In this exercise, return only the lines that run from the line with "This screenshot has height=503, width=1039." to the end of the entries below, both included. Pictures are not copied.

(Provided records):
--------------------------------------------------
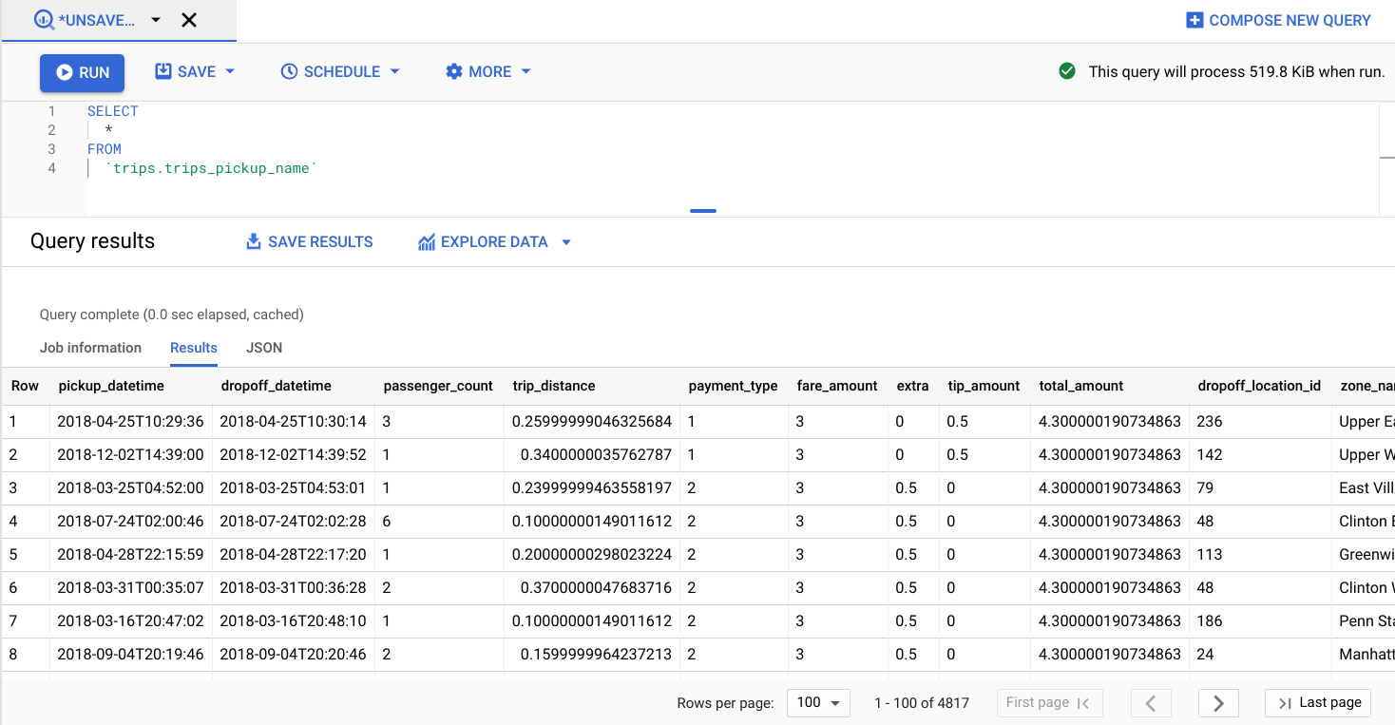Expand the Explore Data dropdown arrow

pos(566,242)
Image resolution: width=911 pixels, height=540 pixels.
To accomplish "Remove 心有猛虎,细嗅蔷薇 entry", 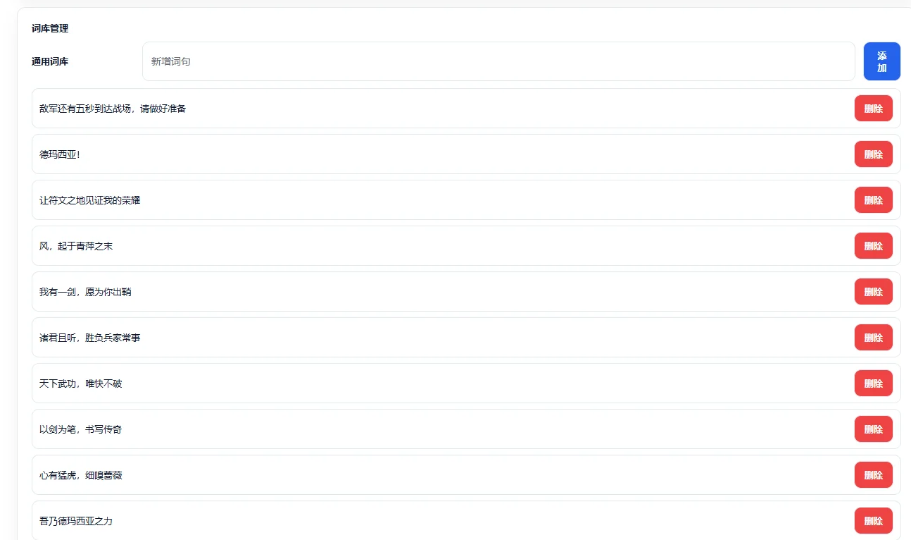I will tap(873, 475).
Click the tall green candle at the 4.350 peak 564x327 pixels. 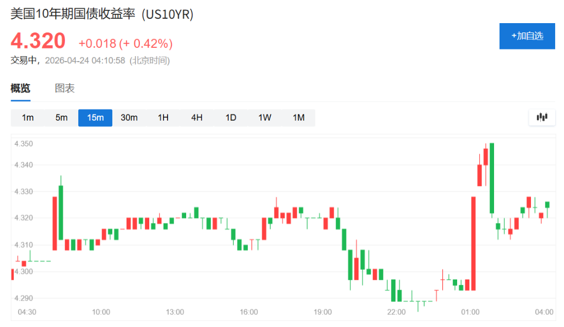pyautogui.click(x=492, y=177)
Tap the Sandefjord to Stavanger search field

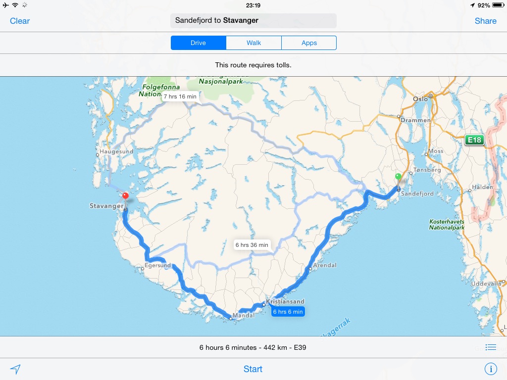pyautogui.click(x=254, y=21)
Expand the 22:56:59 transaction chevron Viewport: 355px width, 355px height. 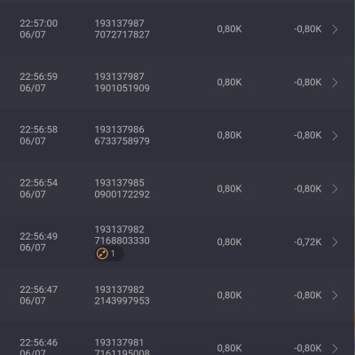point(335,83)
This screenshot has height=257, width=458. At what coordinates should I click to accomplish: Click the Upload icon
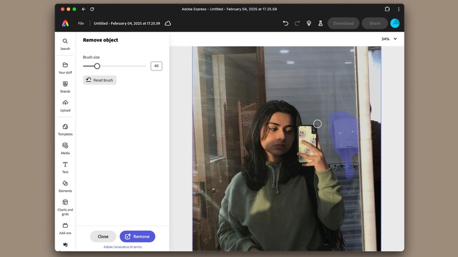[65, 104]
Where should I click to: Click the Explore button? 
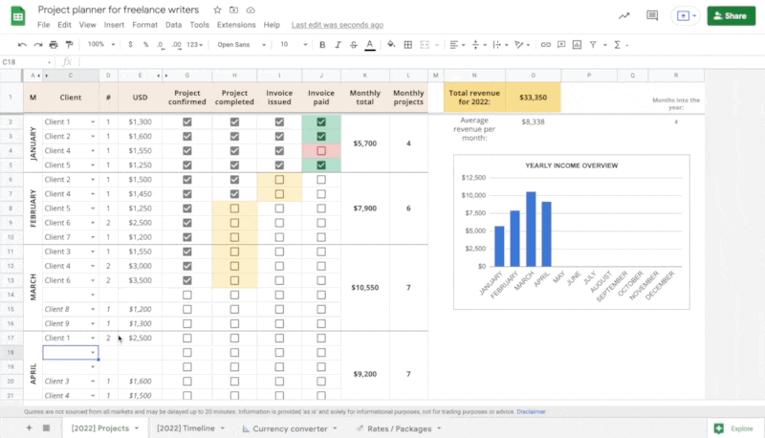tap(733, 428)
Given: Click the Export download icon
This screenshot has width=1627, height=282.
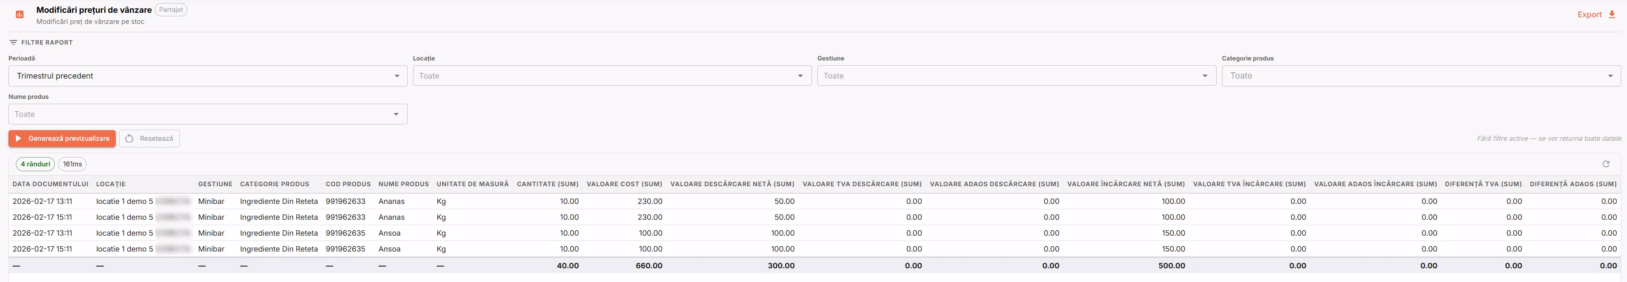Looking at the screenshot, I should pos(1611,15).
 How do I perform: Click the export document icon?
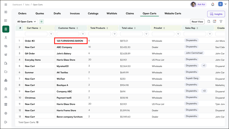209,22
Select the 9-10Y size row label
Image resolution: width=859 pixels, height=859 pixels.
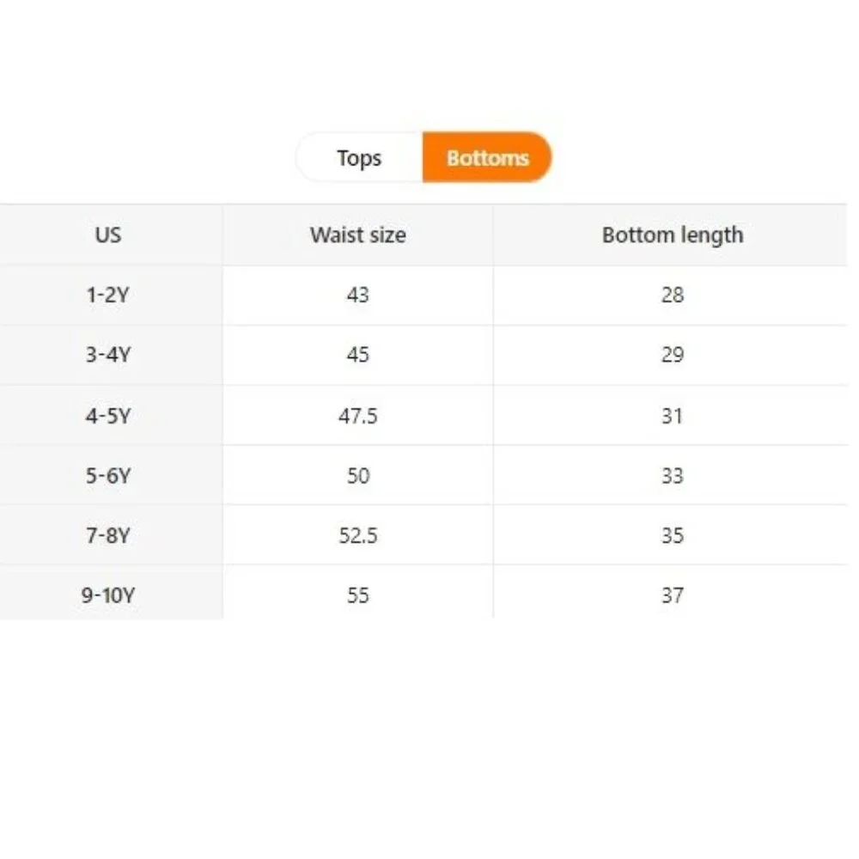(108, 595)
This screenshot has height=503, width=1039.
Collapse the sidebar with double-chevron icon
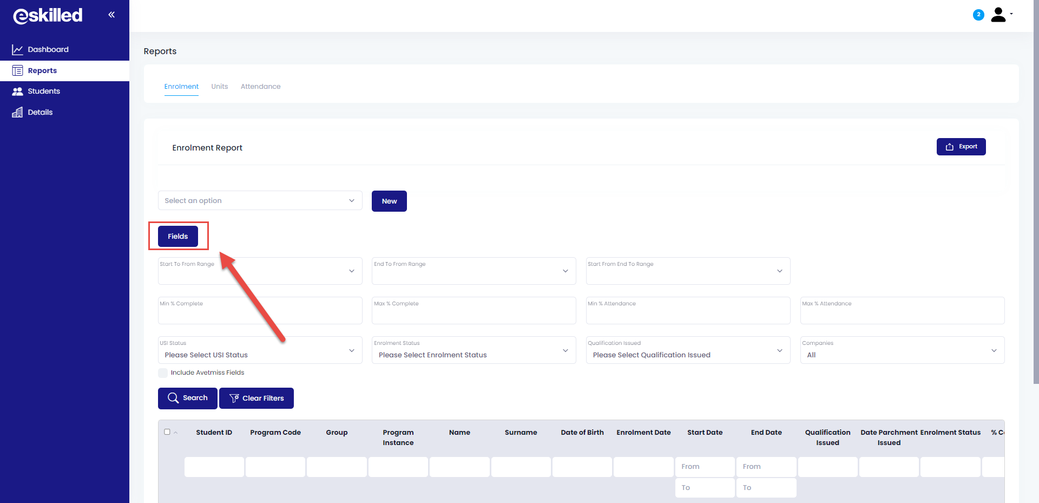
--------------------------------------------------
(Exercise solution):
This screenshot has height=503, width=1039.
Collapse the sidebar with double-chevron icon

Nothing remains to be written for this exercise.